One of the biggest reasons people wear tech as they train is to track their heart rate and determine how many calories they burn during exercise. However, your heart rate alone is not a good indicator as what’s really going on during training. It doesn’t tell you the whole story.

Anaerobic System & Aerobic System

Your body uses two types of energy systems – anaerobic and aerobic - during exercise to provide fuel for your muscles. These are always in play and switch up depending on the types of activities you do.

Your anaerobic system is based on the energy that stored in your muscle. Anaerobic metabolism creates energy through the combustion of carbohydrates without oxygen. This happens when your lungs cannot supply enough oxygen into the bloodstream to keep up with the demands of your muscles. It generally is used during short bursts of high intensity activity, such as when you sprint or lift heavy weights.

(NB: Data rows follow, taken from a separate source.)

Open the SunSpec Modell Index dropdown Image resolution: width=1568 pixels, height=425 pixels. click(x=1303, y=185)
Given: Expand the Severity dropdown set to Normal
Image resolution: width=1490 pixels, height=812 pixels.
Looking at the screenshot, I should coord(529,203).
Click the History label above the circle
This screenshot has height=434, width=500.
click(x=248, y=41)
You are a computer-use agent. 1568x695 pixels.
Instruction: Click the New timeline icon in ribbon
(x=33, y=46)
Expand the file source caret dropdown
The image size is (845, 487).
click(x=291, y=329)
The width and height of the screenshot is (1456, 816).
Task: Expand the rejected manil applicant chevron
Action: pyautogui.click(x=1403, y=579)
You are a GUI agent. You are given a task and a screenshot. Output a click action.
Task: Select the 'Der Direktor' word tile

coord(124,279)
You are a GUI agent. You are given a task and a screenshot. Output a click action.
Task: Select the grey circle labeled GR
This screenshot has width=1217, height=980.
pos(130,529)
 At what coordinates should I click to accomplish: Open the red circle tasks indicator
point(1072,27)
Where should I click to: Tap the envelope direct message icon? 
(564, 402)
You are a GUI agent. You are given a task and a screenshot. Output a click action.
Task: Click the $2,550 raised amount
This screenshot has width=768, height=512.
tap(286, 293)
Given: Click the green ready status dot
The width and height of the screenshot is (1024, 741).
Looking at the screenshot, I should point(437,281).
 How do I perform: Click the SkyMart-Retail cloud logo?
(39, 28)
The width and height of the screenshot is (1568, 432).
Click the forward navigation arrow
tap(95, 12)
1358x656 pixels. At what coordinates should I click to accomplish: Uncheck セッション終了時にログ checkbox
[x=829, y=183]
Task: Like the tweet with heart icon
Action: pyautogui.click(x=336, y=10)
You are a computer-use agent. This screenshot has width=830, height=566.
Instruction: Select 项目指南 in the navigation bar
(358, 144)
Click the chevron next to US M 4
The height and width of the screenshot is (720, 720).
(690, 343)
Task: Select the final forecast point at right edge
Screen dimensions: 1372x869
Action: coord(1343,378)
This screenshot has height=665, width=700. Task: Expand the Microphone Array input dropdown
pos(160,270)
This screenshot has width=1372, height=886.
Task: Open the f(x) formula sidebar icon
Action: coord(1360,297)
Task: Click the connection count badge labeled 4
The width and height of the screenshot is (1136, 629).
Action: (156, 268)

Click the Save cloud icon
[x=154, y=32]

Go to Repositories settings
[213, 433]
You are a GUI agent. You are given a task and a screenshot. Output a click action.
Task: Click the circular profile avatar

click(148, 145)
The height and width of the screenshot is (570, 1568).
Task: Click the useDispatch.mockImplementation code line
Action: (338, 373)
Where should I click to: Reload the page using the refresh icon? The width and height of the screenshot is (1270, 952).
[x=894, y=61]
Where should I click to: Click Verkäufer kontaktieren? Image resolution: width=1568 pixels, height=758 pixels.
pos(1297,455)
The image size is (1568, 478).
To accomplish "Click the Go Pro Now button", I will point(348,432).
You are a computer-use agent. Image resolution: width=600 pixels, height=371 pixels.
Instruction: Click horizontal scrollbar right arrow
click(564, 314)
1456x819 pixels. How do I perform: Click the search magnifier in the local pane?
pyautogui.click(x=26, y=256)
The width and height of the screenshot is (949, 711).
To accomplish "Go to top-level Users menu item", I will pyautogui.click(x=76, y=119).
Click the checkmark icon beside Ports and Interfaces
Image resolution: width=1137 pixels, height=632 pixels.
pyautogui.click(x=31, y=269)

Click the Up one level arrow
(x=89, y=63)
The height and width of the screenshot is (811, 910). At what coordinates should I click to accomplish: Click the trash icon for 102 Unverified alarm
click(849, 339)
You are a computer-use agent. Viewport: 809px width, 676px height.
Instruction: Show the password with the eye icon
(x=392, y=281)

Your aerobic system uses oxygen to create energy. Aerobic metabolism creates energy through the combustion of carbohydrates, amino acids, and fats with oxygen.  Aerobic metabolism activities include walking, running, or cycling. During these activities you can feel your heart rate increase. But your aerobic system and heart rate stabilizes after 3-5 minutes of training unless you increase intensity. 

Your body will switch between aerobic and anaerobic metabolism during activities that require both short bursts and sustained activity. Sports like soccer, tennis and basketball require you to switch activities as you play and your metabolism will change as well.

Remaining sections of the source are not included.